10. The heterocyclic compound according to claim 1, wherein R is ₀ Selected from the group consisting of:

any one and only one of the carbons on the aromatic ring is a bonding site, or any one of the hydrogen atoms may be substituted with one of deuterium, fluorine, chlorine, bromine, cyano, nitro, trifluoromethyl, methoxy, ethoxy, methylthio, ethylthio, methyl, ethyl, n-propyl, isopropyl, n-butyl, isobutyl, tert-butyl, cyclopropyl, cyclobutyl, cyclopentyl, cyclohexyl, phenyl, tolyl, tert-butylphenyl, naphthyl, pyridyl, pyrazinyl, pyrimidinyl, triazinyl, quinolyl, isoquinolyl, quinoxalyl.

11. The heterocyclic compound according to any one of claims 1 to 10, characterized in that the heterocyclic compound is selected from any one of the following chemical structures:

12. an organic layer comprising the heterocyclic compound according to claims 1 to 11.

13. Use of a heterocyclic compound according to any of the claims 1 to 11 and/or of an organic layer according to claim 12 in an organic electroluminescent device.
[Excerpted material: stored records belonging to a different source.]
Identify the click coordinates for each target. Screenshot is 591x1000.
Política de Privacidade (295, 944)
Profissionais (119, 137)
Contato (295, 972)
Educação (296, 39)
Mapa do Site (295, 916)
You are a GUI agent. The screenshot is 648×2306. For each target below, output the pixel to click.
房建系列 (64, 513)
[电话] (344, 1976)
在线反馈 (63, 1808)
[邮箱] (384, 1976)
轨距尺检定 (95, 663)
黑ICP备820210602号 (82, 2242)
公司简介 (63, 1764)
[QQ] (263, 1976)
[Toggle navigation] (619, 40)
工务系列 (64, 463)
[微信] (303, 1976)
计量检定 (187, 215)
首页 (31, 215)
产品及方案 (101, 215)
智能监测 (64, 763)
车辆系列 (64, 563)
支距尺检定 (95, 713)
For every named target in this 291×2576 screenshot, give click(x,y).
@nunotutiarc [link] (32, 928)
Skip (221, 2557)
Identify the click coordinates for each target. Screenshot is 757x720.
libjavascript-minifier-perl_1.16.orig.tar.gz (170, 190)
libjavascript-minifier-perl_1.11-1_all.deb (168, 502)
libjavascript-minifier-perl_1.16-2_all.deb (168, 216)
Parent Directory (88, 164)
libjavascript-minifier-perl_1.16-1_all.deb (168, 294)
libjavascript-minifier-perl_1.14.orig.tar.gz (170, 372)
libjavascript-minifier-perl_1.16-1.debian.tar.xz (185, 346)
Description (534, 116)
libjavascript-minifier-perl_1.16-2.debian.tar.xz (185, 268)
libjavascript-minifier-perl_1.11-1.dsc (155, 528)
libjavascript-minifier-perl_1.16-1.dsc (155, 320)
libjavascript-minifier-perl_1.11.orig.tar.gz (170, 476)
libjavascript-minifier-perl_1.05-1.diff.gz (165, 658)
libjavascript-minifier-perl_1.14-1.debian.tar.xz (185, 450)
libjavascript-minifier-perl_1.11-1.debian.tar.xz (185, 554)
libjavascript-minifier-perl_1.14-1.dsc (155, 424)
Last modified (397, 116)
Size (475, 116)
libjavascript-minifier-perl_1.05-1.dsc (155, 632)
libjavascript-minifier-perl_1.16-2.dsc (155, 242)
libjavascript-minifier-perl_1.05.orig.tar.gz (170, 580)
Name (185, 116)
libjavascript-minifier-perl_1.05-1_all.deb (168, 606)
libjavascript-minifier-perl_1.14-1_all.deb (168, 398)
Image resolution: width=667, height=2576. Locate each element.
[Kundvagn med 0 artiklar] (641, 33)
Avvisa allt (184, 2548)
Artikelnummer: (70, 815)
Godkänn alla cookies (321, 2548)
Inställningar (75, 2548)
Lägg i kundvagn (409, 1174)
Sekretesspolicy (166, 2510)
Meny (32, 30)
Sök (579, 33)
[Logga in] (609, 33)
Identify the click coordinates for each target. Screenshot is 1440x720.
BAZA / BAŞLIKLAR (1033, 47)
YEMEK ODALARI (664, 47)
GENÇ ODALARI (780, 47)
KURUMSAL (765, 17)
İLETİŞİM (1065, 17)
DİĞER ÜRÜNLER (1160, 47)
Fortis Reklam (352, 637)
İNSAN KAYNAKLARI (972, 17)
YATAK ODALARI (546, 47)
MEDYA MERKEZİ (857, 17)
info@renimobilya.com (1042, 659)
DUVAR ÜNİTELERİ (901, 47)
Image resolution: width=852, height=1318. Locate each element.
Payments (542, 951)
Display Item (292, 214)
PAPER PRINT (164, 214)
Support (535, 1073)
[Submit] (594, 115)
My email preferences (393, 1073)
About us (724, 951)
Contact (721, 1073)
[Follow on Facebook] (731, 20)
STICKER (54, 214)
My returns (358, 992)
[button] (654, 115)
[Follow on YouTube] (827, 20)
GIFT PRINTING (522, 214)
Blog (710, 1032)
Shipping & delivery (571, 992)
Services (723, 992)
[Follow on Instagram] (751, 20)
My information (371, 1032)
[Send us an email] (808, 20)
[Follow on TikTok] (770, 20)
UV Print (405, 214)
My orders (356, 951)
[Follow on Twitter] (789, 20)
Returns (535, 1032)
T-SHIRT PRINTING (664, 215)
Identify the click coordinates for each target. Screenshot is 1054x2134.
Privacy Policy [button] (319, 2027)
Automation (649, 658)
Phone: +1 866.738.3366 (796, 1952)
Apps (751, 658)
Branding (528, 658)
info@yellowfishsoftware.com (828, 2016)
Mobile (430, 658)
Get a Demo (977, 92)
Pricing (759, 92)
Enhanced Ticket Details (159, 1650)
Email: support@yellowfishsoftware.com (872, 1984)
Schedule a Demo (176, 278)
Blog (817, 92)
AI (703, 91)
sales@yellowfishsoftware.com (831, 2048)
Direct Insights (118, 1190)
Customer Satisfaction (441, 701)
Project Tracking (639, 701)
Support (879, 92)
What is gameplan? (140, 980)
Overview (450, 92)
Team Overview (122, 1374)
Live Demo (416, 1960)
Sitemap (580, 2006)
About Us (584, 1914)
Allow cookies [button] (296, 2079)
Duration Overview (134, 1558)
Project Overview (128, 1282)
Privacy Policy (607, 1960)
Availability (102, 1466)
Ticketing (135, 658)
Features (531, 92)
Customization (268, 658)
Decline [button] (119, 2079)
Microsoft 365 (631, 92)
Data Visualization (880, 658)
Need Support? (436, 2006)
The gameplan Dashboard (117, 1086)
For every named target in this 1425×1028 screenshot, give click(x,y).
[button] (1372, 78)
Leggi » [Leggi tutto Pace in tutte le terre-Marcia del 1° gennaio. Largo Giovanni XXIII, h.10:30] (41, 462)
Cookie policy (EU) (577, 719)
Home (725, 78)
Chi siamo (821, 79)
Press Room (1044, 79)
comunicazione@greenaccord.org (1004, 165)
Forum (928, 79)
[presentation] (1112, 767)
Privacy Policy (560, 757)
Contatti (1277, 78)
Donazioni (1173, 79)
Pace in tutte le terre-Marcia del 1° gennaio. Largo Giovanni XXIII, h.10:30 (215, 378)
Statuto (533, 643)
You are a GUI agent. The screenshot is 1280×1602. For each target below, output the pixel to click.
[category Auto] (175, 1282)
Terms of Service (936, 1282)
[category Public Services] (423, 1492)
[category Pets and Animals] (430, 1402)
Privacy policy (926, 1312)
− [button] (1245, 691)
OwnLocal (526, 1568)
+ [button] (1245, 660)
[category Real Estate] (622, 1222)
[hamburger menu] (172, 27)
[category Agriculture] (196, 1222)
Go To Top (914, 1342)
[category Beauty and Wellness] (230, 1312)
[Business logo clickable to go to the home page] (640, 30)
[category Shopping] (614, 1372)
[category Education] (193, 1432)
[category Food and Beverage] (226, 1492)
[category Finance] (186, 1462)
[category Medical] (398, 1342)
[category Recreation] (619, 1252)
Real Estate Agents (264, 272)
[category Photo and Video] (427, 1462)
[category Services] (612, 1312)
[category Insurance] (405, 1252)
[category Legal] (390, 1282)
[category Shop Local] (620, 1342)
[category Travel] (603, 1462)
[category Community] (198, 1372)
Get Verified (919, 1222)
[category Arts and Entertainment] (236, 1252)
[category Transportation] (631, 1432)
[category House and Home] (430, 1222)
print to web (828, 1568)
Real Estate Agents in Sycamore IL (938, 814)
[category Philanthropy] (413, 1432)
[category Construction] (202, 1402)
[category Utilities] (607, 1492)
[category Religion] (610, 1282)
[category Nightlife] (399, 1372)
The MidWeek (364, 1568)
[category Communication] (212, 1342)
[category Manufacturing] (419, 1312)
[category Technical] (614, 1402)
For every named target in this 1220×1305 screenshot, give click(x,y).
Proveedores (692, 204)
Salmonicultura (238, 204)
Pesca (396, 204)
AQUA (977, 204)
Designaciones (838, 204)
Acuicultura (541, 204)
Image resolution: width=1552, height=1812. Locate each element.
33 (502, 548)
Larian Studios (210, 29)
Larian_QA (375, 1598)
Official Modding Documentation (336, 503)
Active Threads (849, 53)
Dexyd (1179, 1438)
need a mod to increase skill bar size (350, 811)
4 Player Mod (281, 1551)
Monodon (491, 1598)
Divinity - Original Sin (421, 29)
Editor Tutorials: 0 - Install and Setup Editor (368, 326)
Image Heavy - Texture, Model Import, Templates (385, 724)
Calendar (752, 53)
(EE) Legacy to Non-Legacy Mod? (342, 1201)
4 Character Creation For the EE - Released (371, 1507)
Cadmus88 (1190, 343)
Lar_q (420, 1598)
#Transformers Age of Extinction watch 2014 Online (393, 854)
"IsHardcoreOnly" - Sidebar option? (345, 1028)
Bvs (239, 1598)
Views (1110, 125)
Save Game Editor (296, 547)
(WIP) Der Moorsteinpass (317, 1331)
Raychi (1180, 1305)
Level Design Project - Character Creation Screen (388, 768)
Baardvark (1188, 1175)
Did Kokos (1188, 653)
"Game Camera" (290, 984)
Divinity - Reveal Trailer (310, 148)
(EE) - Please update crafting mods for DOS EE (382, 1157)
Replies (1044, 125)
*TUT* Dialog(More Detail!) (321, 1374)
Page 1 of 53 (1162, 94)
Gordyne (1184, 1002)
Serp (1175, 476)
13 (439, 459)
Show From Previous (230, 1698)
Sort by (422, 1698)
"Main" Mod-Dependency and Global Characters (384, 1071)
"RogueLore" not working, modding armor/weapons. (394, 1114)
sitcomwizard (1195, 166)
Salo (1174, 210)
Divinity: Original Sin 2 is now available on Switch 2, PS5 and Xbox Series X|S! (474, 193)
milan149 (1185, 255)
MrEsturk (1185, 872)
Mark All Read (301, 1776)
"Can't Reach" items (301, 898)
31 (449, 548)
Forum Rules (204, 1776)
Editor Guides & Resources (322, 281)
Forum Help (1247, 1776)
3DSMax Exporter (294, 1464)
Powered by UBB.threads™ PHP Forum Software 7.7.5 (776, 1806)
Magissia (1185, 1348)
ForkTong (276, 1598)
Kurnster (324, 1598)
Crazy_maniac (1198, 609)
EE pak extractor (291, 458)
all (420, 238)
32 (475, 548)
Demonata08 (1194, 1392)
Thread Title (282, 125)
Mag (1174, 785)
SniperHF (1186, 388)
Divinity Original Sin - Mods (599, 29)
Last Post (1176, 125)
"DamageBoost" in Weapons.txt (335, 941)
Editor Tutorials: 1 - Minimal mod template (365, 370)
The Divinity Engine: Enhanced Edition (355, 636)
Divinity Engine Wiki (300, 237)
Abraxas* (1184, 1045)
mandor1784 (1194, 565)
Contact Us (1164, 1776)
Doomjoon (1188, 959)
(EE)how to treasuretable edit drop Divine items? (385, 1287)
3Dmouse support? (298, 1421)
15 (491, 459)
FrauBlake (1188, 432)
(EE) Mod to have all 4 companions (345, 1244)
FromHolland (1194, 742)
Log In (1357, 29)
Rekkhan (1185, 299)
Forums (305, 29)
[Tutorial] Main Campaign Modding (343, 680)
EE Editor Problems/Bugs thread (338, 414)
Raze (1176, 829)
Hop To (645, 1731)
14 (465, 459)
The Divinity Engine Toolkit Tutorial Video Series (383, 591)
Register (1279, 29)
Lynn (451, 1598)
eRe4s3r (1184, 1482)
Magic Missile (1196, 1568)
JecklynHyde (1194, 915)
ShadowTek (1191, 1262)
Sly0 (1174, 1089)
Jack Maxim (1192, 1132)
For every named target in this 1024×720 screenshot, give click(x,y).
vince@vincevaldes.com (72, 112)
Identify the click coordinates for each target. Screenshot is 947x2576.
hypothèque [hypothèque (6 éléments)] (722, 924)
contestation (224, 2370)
14. An organic electroluminescent device comprising a first electrode, a second electrode and an organic layer, wherein the organic layer is at least one of a hole injection layer, a hole transport layer, a light emitting layer, an electron injection layer or an electron transport layer, and the organic layer comprises the heterocyclic compound according to any one of claims 1 to 11.

15. The organic electroluminescent device of claim 14, wherein the organic electroluminescent device comprises an organic photovoltaic device, an organic light emitting device, an organic solar cell, electronic paper, an organic photoreceptor, or an organic thin film transistor.

16. A display or illumination device, characterized in that it comprises an organic electroluminescent device as claimed in any one of claims 14 to 15.